The join should be on sap.session_id = s.sid on: + $query->leftJoin('sessions', 's', 'sap.sid = s.sid');

I think this is responsible for the issues #1401000: session_api_cron() not valid for PostgreSQL and #1476828: Postgresql and possibly other d7 related issues.

Patch is attached.

olarin’s picture

Status: Needs review » Reviewed & tested by the community

seems simple enough - caused no problems for me with latest dev version (although i'm not using pressflow nor postgresql anyway). any reason not to commit?

jm.federico’s picture

Status: Reviewed & tested by the community » Needs work

Hi Guys

Sorry to move this needs work
But i'm still unsure on why we are doing the Join.

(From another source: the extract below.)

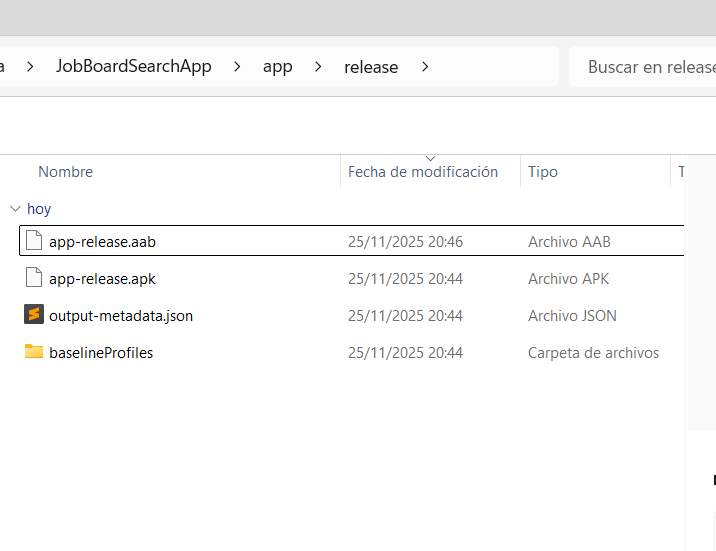Go to app folder breadcrumb
This screenshot has width=716, height=551.
tap(278, 67)
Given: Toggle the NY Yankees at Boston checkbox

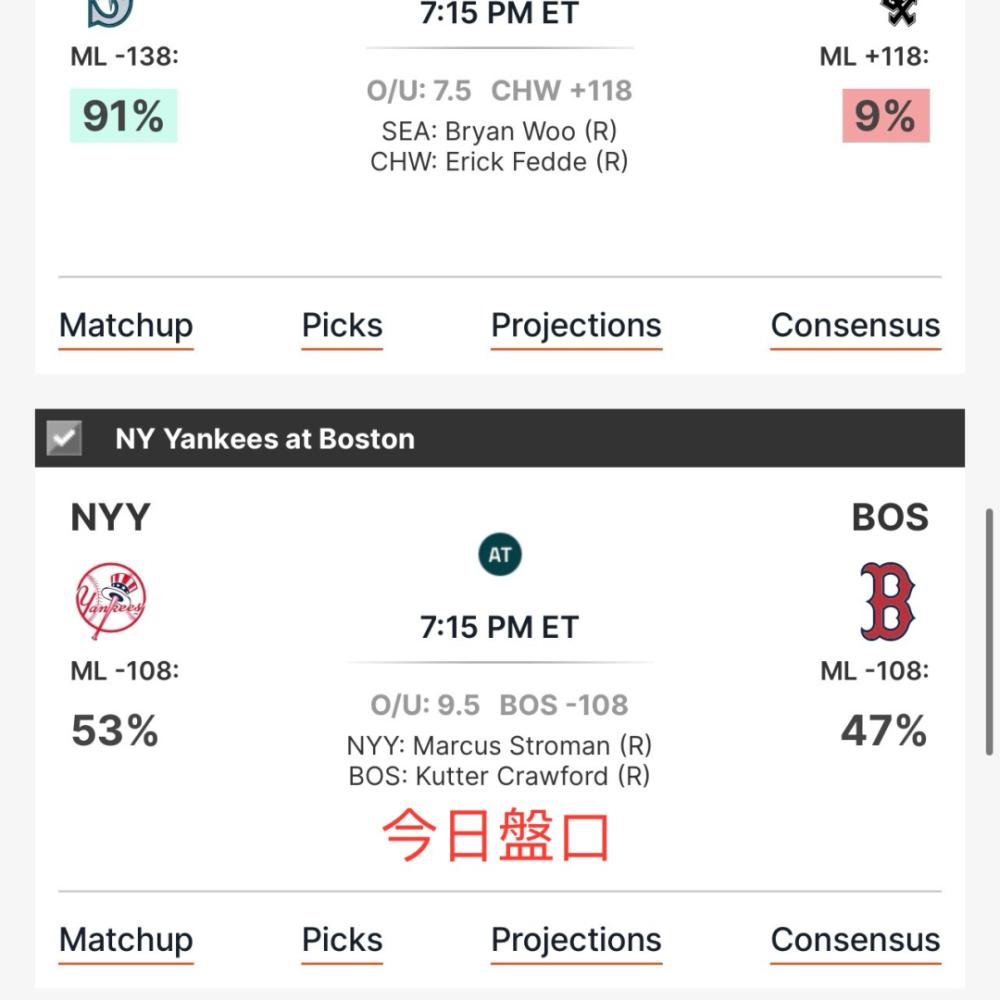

As I can see we are only fetching one field

<?php
  $query->fields('sap', array('sid'));

If so, the LEFT JOIN is useless as it will always return the column in sap (session_api) regardless of what we have in session.

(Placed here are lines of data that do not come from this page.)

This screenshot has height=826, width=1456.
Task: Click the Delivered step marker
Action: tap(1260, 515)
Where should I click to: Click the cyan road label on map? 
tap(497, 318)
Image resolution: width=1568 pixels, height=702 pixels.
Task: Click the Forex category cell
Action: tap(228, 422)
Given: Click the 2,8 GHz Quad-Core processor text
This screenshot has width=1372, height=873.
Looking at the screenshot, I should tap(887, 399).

And a second problem is that we assume here that we have sessions in the SQL database, but what if we are using say mongodb for session storage?

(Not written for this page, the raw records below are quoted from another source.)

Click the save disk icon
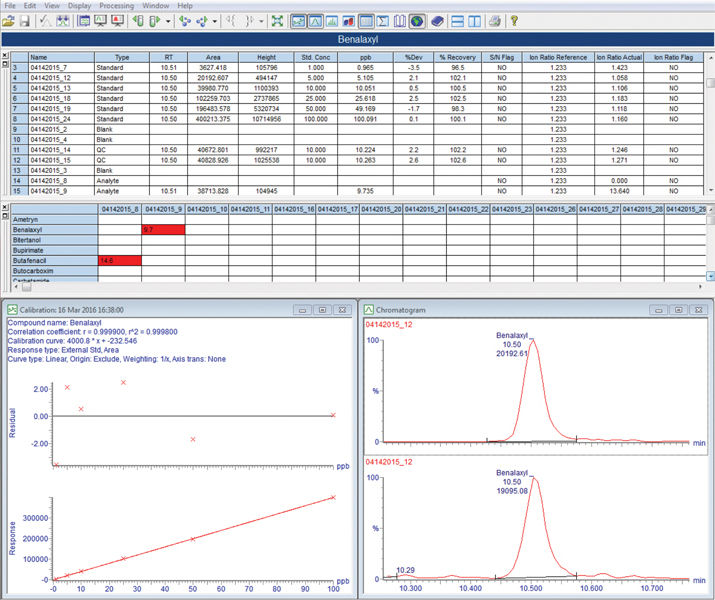715x600 pixels. click(25, 20)
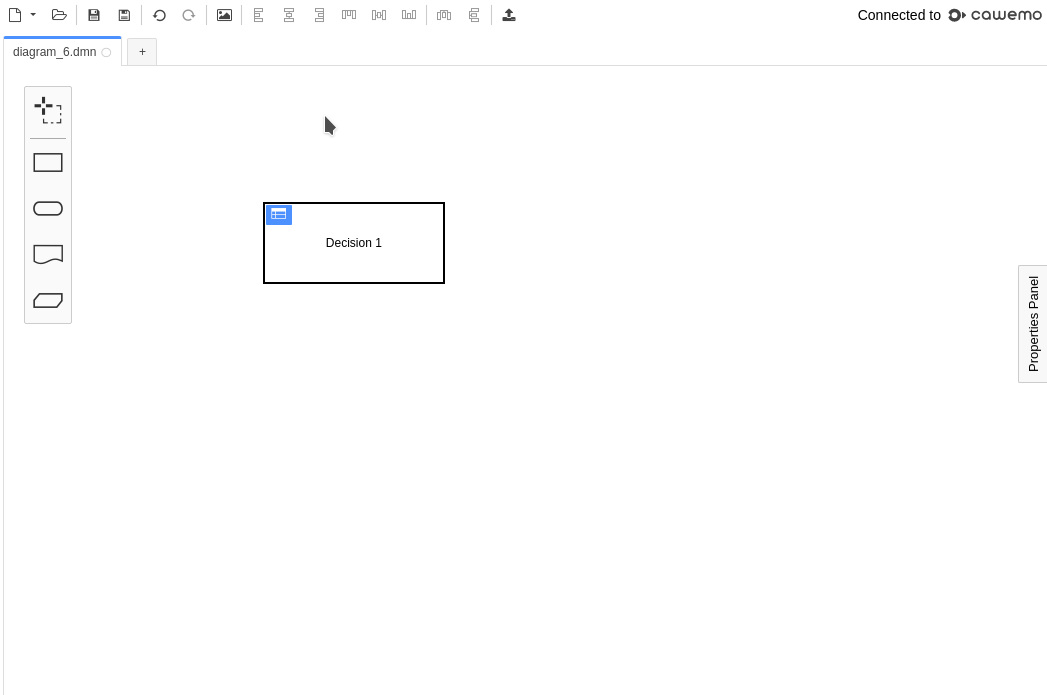Click the align elements left icon
Image resolution: width=1047 pixels, height=695 pixels.
(x=259, y=15)
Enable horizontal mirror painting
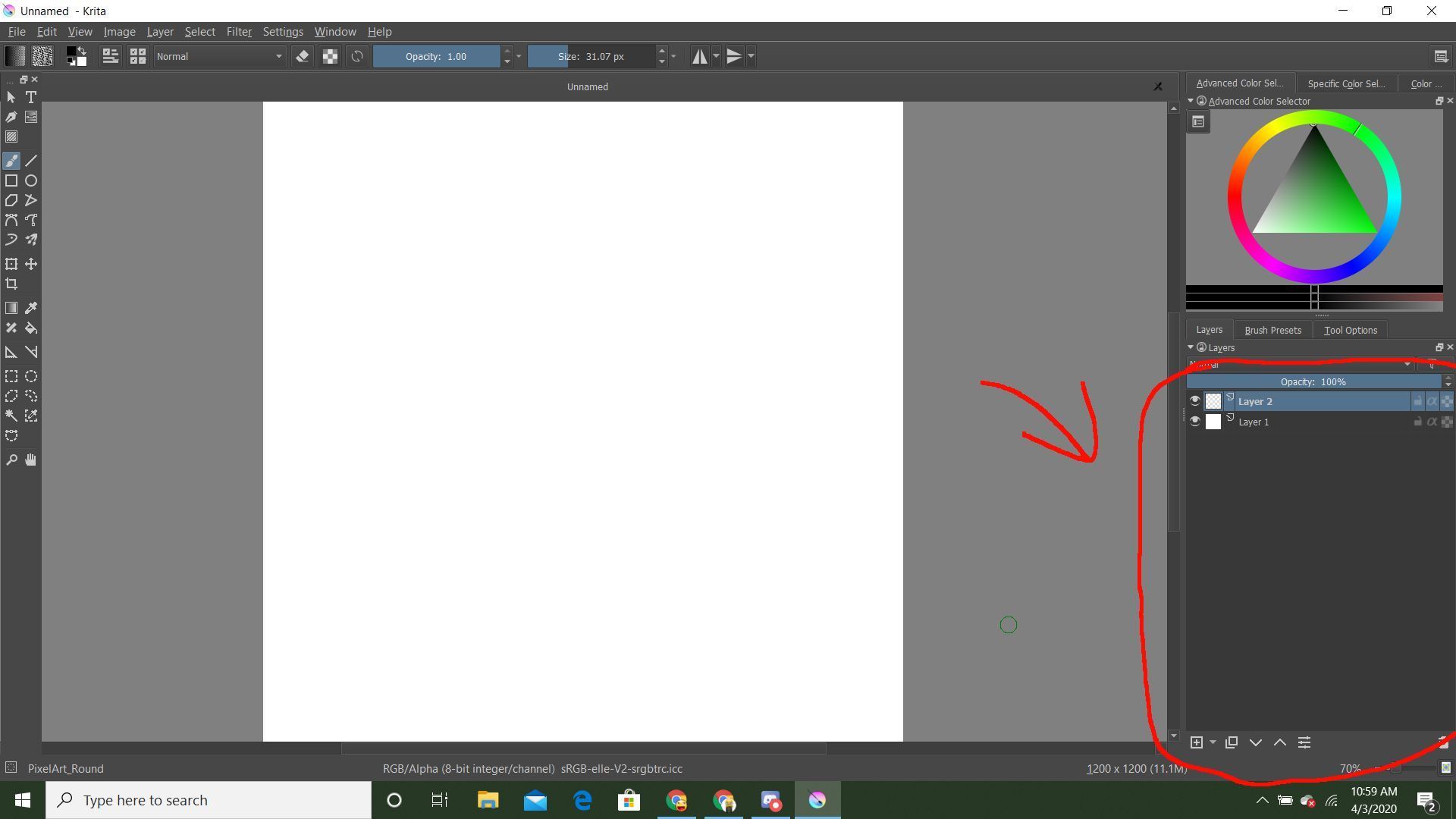1456x819 pixels. (699, 55)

I don't think we should use the join, I see no point in it.

If I missed something and the join ias needed, please let me know.

Cheers

jibus’s picture

#29 resolve my problem on PostgreSQL

tic2000’s picture

I have to say the the Pressflow patch was not very well thought through.

Before that patch there was a "link" between session_api and session tables. Now that link is totally gone. If that broken link is a good or a bad thing is not for me to decide.

Given that the left join is not wrong because it's on the wrong columns, is wrong because it was left there. sap_session_id and s.sid will NEVER be the same. The first is md5(ip_address() . time() . drupal_get_private_key()) the second is session_id().

That left join has to go because it does absolutely nothing.

Someone was concerned that session_id() not only gets, but also sets a session id and that would brake the pressflow patch. session_id() sets the session id only if an argument is passed to it AND if that is done before session_start(). Without an argument the function is just a getter and if no session id exists it returns "".

ju.ri’s picture

Hi, I have tested the code in #22 for Drupal 6 and it seems to work well.
Will this be committed, aka good to use on a live site? There's a database change, that's why I'm asking.
The unresolved issues seem to be in D7?

gold’s picture

As it stands in #29 this fixes my issue with posgres. Reading further up though, that doesn't appear to be the original problem. I arrived here from #1401000. I'm going to steal the patch in #29 and apply it there. The patch at #29 does address the issue at #1401000.

a.ross’s picture

StatusFileSize
new937 bytes

#31 and #33 are correct and I came to that same conclusion. Here's a patch to remove the join, I also took the opportunity to use db_delete instead of db_query.

a.ross’s picture

Status: Needs work » Needs review
a.ross’s picture

StatusFileSize
new937 bytes
a.ross’s picture

StatusFileSize
new937 bytes

Re-uploading for testbot

a.ross’s picture

Issue tags: -cron +Needs followup

I guess I'll commit this as it's labeled critical. I'd like some test coverage for the cron run though.

a.ross’s picture

Status: Needs review » Fixed

Status: Fixed » Closed (fixed)
Issue tags: -Needs followup

Automatically closed -- issue fixed for 2 weeks with no activity.